Word for word, transcribe every line below.

> _Data records_:
────

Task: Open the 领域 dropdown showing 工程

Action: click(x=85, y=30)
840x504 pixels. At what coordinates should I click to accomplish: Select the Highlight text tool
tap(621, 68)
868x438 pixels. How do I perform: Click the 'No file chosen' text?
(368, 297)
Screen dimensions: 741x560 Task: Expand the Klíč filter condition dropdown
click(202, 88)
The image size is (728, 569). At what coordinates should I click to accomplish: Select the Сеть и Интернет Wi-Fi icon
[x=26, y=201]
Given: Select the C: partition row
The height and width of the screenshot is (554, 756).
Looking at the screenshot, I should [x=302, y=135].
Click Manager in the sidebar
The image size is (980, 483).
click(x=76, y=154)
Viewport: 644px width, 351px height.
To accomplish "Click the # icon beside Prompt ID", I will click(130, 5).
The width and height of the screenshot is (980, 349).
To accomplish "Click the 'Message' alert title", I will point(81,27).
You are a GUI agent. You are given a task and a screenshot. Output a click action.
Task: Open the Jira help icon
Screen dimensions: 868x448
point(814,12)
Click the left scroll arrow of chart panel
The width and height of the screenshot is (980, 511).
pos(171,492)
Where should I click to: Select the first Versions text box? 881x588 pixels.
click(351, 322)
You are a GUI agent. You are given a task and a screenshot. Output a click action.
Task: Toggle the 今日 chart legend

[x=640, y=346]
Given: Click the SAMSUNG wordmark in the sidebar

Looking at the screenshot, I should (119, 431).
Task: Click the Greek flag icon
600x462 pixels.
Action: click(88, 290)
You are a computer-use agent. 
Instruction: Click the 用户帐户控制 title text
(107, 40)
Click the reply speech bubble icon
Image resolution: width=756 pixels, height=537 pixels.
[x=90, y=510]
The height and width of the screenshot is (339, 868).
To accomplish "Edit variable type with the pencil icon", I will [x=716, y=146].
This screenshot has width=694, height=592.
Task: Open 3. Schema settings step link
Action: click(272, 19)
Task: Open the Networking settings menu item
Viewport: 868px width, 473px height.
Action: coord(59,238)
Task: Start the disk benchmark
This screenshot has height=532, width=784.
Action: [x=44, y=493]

────

> _Written answer_:
Task: Open the 领域 dropdown showing 工程

Action: click(x=85, y=30)
840x504 pixels. At what coordinates should I click to accomplish: Select the Highlight text tool
tap(621, 68)
868x438 pixels. How do I perform: Click the 'No file chosen' text?
(368, 297)
Screen dimensions: 741x560 Task: Expand the Klíč filter condition dropdown
click(202, 88)
The image size is (728, 569). At what coordinates should I click to accomplish: Select the Сеть и Интернет Wi-Fi icon
[x=26, y=201]
Given: Select the C: partition row
The height and width of the screenshot is (554, 756).
Looking at the screenshot, I should [x=302, y=135].
Click Manager in the sidebar
The image size is (980, 483).
click(x=76, y=154)
Viewport: 644px width, 351px height.
To accomplish "Click the # icon beside Prompt ID", I will click(130, 5).
The width and height of the screenshot is (980, 349).
To accomplish "Click the 'Message' alert title", I will point(81,27).
You are a GUI agent. You are given a task and a screenshot. Output a click action.
Task: Open the Jira help icon
Screen dimensions: 868x448
point(814,12)
Click the left scroll arrow of chart panel
The width and height of the screenshot is (980, 511).
pos(171,492)
Where should I click to: Select the first Versions text box? 881x588 pixels.
click(351, 322)
You are a GUI agent. You are given a task and a screenshot. Output a click action.
Task: Toggle the 今日 chart legend

[x=640, y=346]
Given: Click the SAMSUNG wordmark in the sidebar

Looking at the screenshot, I should (119, 431).
Task: Click the Greek flag icon
600x462 pixels.
Action: click(88, 290)
You are a computer-use agent. 
Instruction: Click the 用户帐户控制 title text
(107, 40)
Click the reply speech bubble icon
Image resolution: width=756 pixels, height=537 pixels.
[x=90, y=510]
The height and width of the screenshot is (339, 868).
To accomplish "Edit variable type with the pencil icon", I will [x=716, y=146].
This screenshot has width=694, height=592.
Task: Open 3. Schema settings step link
Action: click(272, 19)
Task: Open the Networking settings menu item
Viewport: 868px width, 473px height.
Action: coord(59,238)
Task: Start the disk benchmark
This screenshot has height=532, width=784.
Action: [x=44, y=493]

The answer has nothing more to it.